Hay días en que me pregunto si es que habrá sido efectivamente aquel decálogo, o bien sólo un aleph el que inspiró la eternidad en el frágil curso de nuestra escritura. ¿Dónde halló cobijo la idea que basa su ciencia en la voz compartida de Padre a Hijo, de espíritu en espíritu, en la total idiosía o la irredimible afueridad?
Aún así cultivamos la letra y en la culta enunciación olvidamos el riesgo que a la voz reserva el tiempo. Cada aliento enmudecido en la materia socava la misma haciéndola hiato, grafía de los ríos que no corren. También olvidando el número, nuestro pobre lenguaje, la lengua, no es más que un eco de esa escritura. Ya en el recuerdo del vínculo, nos vemos reducidos a escombros en este falansterio del que se quejan peregrinos, por no aceptar el riesgo de lo estático. Tal es el sentido de la belleza que encandila y que no afectará el tamaño de nuestra esperanza. Sabemos la huida de la sustancia, del verbo cada vez que el sonido se esconde presuroso tras la copia, la glosa, la noble sujección a los eclipses.
Hemos bajado del monte con la voz de Dios a cuestas. Y son los huesos el idioma que la historia eligió por su pureza. Sólo el tiempo mancha la alba concesión o la esperanza de un momento en que se restituyan (apokatástasis)las presencias de nuestros muertos. Lo bajo nos espera y alguien dijo que el futuro no tenía más que la forma de una deuda. Algo nos debe el tiempo al humillarnos derrapados hacía el vacío de lo único que nos conecta con lo vero: la Escritura.
Por montes y riberas irá el espíritu cual gacela en busca de quien ajó la vista haciendo llaga. Menester entonces recordar el fuego y el aliento, la arena que los media y la oquedad que plénanos como un enigma o bien como una posibilidad de rehacernos, de sernos ciertos por vez primera en este extraño mundo en desbarranco. Pues la vuelta o la primera ida a Dios es el deponer la Voz por la Escritura. ¿Acaso Adán o el bruto Aquiles, supieron el sentido del Océano siendo una presencia más allá del mismo Océano. Entendió aquel viejo Borges que la Luna, no era sino Luna cuando de clarear se oscurecía?

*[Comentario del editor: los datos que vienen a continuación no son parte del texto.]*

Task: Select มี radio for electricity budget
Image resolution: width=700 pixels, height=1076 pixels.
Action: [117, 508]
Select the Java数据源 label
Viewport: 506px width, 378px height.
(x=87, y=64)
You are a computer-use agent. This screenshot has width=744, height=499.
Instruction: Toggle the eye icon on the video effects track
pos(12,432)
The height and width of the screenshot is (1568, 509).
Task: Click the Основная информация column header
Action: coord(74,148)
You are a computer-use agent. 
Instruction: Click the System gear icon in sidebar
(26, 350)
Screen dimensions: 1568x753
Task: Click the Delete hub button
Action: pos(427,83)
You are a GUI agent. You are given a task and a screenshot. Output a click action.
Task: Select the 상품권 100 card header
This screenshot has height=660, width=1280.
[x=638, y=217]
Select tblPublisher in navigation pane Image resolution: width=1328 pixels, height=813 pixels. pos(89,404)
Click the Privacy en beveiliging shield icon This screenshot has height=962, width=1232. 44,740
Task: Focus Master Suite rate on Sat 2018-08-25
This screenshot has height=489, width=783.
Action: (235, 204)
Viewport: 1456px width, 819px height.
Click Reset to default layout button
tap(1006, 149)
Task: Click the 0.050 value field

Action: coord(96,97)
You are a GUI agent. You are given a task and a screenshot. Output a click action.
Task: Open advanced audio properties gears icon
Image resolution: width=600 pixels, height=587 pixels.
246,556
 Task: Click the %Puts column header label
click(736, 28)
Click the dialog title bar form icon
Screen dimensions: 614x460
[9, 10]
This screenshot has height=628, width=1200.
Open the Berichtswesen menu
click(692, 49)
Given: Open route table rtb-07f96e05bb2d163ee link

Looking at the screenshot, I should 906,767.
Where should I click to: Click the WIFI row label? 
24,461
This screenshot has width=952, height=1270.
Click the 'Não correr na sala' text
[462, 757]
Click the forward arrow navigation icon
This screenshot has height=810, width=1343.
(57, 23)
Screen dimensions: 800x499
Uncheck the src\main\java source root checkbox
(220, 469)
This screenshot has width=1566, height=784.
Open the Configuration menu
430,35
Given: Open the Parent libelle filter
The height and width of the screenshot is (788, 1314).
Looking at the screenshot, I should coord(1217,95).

Recorramos el camino solos, hurgando entre los túmulos en busca de algún brote ya oxidado por los ídolos. Conozcamos lo divino santificándonos en el tránsito que propone el cruel camino que iniciamos. Ese y no otro es la vía a los misterios: ir a pie por la letra, que caída no recuerda su grácil pertenencia al mundo denso.
La reunión será por un mensaje blanco en que la luna aune el agua que el océano evaporó en inverso llanto para hacernos parte del desierto. Seamos esa salina materia, para llenar el vacío de sangre que en el corazón del mundo aulla ecos, fracturas y fragmentos. Dios nos llama con cariñosa seña, abriendo nuestros ojos para así siquiera intuir tras el velo de las nubes, la profundidad de la mentira y su presencia. Sí, es cierto; descendemos sin retorno y justamente tal es la paradoja de esta ciencia: olvidamos nuestra pertenencia al destierro e ignoramos que, en el fondo, cuando bajamos realmente estamos ascendiendo. Seco el mar, sólo el cielo alimentará a los hijos de este imperio.